Phoenix Diaries: The Chapter Where I Swallowed My Rage So I Didn’t Sound Like a Bitch
A love story ended. The emotional labour didn’t.
Phoenix Diaries
Personal stories of transformation, heartbreak, and rebuilding from ground zero.
There's a version of this story where I reply to his email with:
"Make a fucking decision, arsehole."
Instead, I spent two hours writing a message so neutral it could've been drafted by a customer service bot with a PR degree. I re-read it four times. Deleted every emotional trace. Reworded anything that might sound too sharp. And I hit send with a knot in my stomach that felt like betrayal. Not from him this time. But from me.
Because what I wanted to say?
Was not nice.
What I wanted to say was:
"Stop stringing me along. Tell me what you want. Then give me a fucking plan."
But I didn't.
Because I'm a woman.
Because I'm the one who got cheated on and still worries about being too much.
Because I've been taught to wrap my anger in grace and call it growth.

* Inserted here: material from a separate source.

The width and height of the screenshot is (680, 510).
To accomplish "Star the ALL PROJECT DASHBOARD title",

Because even now, after everything, I'm still carrying his comfort like it's my responsibility.
I'm so fucking angry.
And exhausted.
Not just mentally. Not just emotionally.
It's the quiet collapse under the weight of everything you didn't say out loud. It's grief dressed as fatigue.
The kind of tired that comes from holding a scream in your throat for months.

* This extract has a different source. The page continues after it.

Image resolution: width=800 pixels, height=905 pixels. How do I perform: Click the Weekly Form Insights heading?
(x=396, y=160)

From softening your tone while your insides burn.
There are days I don't even know what I'm mad at anymore.
The betrayal? The bureaucracy of ending a marriage?
The fact that I still fucking care?
The way I still have to calibrate my emotions so I don't come across as hysterical, irrational, bitter, or dramatic.
God forbid I sound like a bitch.
Even when I have every fucking reason to.
Women are taught to make pain palatable.
To write breakup messages like they are job applications.
Remove the rage and replace it with bullet points.
To make our grief easier to look at. Easier to love. Easier to dismiss.
Even now, I'm furious, and I'm editing myself. I’m still trying to make my anger easier to read. More polite. Less… female.
And yet…
I still care.
Eighteen years doesn't unspool overnight.
Two lives twisted together don't unravel in a clean line.
They knot. They snag. They cling.
I'm still in love with the dream of who we were.
I'm still grieving the version of me who believed in that dream.
And that makes the anger even more complicated.
Because I know I deserve better.
And I know I still want peace.
And I know, deep down, that using my voice is part of the rebuild.
Even when it trembles and spits. Even when it's not pretty.
So, what can a woman do with her anger?
She can write it down.
She can scream it into a journal.
She can cry in the bath, where her tears do half the filling.
She can burn the old stories and still hold the history.
She can be mad. And still be healing.
She can rage. And still be soft.
She can sound like a bitch. And still be kind.
She can be all of it. And still be worthy.
Still rising.
Still here.
Still drinking cold tea at 4 pm because I forgot I made it.
xo,
Tanya
Beautiful. Thanks for sharing. Have you ever gone to a rage room (is that what it's called?)-? I haven't but it sounds like a place where you have full permission to let it all out! What a relief.